* _EXERCISE DIRECTIONS_:
Please copy out, word for word, every line of the records from the line containing "Click on Alopex in the names list" down to the line containing "[x=44, y=165]", both included. Leave the pictures out of your answer.

* _ENTRIES_:
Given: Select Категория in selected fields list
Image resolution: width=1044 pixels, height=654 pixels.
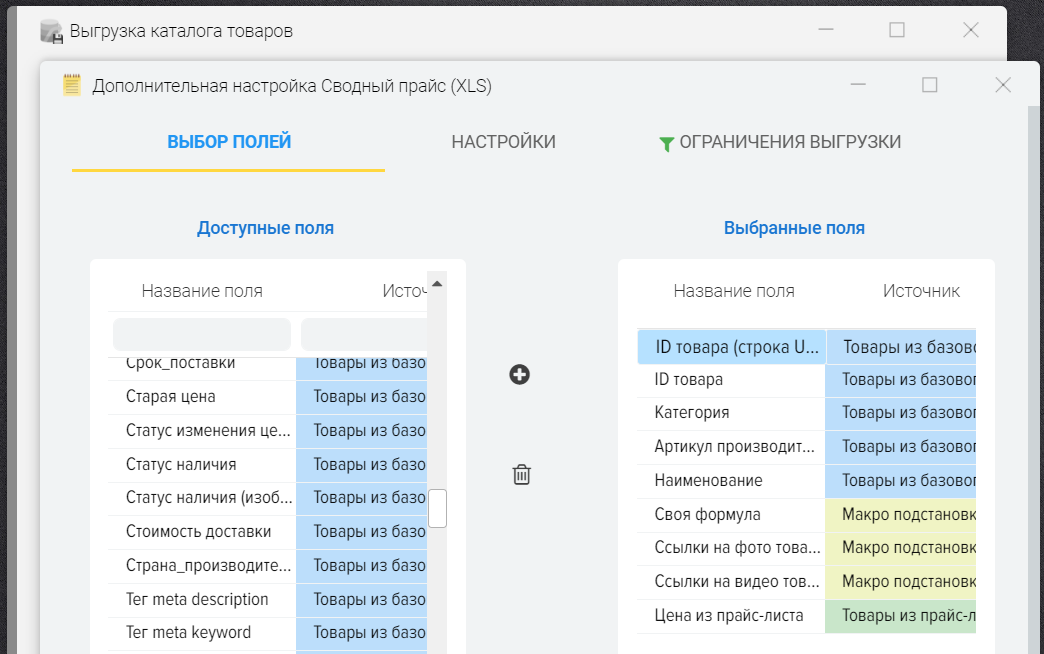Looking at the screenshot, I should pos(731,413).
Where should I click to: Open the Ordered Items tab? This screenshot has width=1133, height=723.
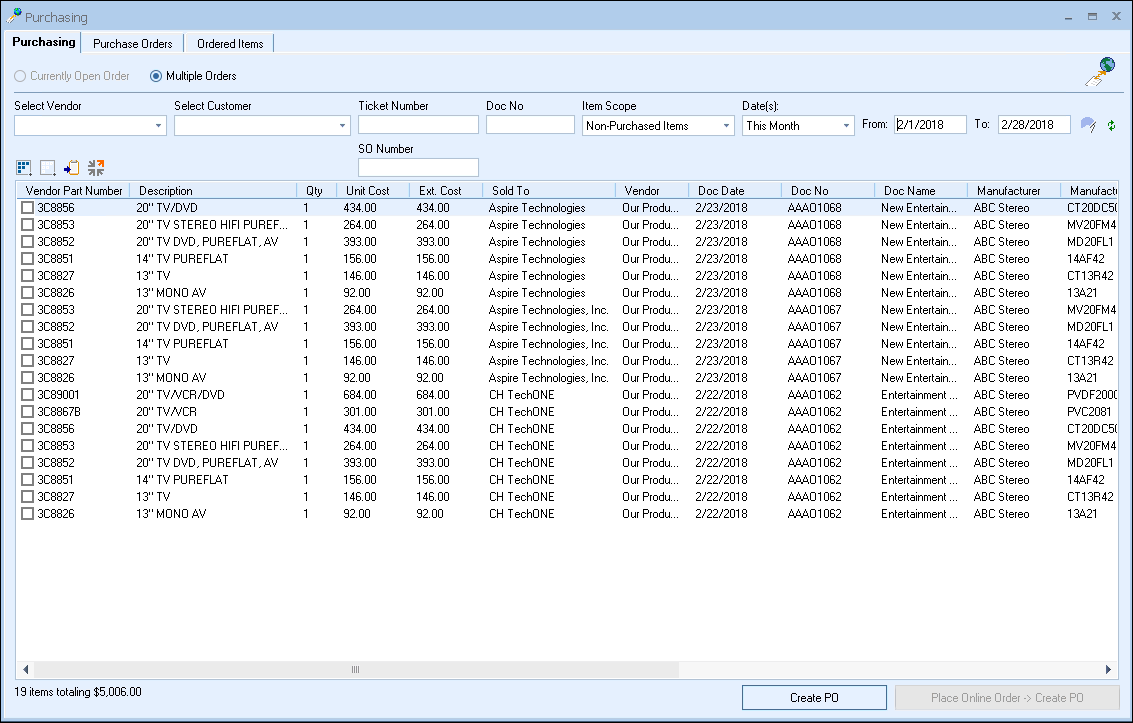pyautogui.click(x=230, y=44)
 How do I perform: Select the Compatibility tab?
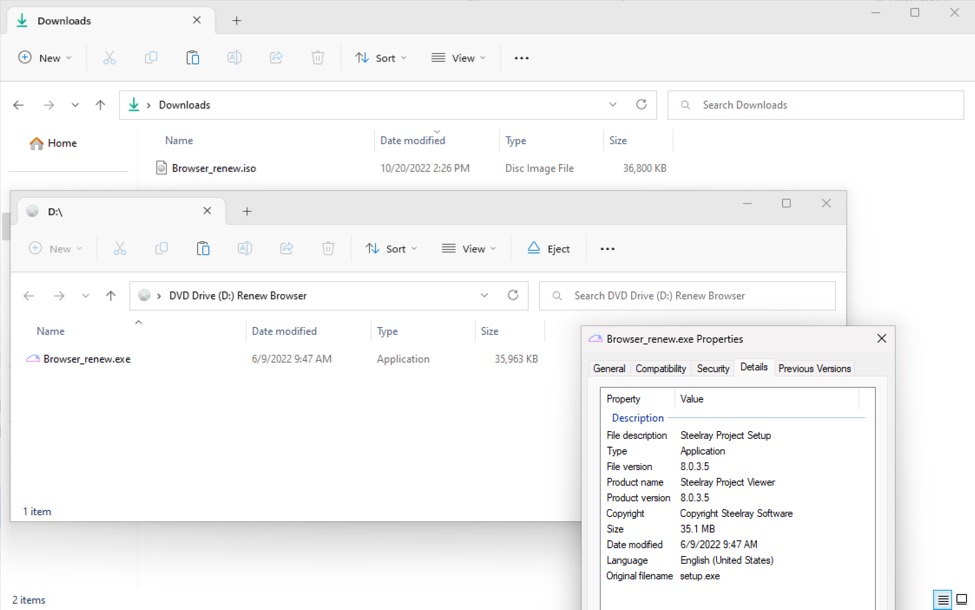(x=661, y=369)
--
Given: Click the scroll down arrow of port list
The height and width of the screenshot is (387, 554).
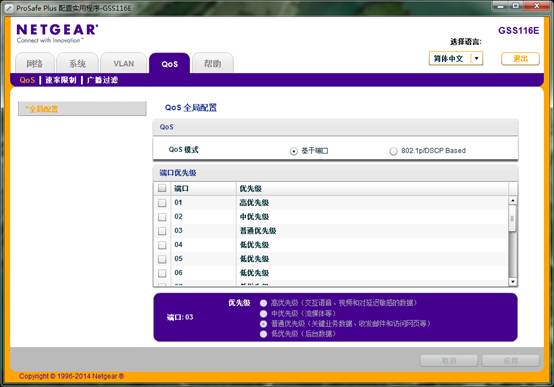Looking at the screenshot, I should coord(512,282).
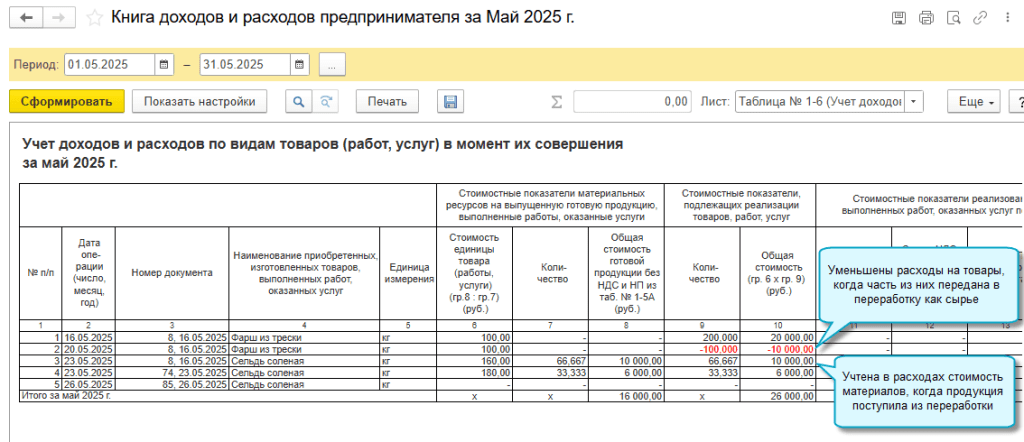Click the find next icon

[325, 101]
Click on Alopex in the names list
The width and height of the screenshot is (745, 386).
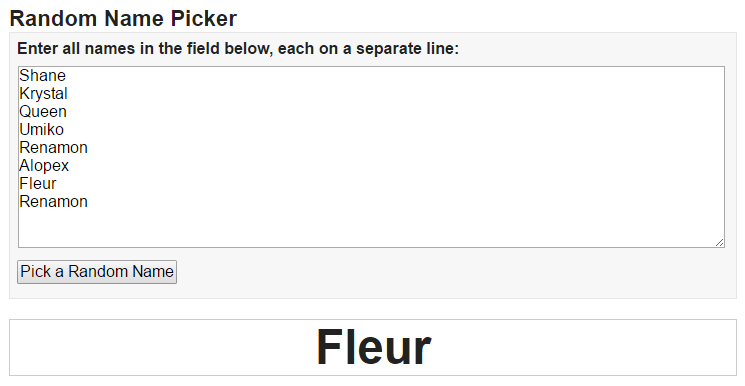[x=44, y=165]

* _TASK RESPONSE_:
Click on Alopex in the names list
The width and height of the screenshot is (745, 386).
[x=44, y=165]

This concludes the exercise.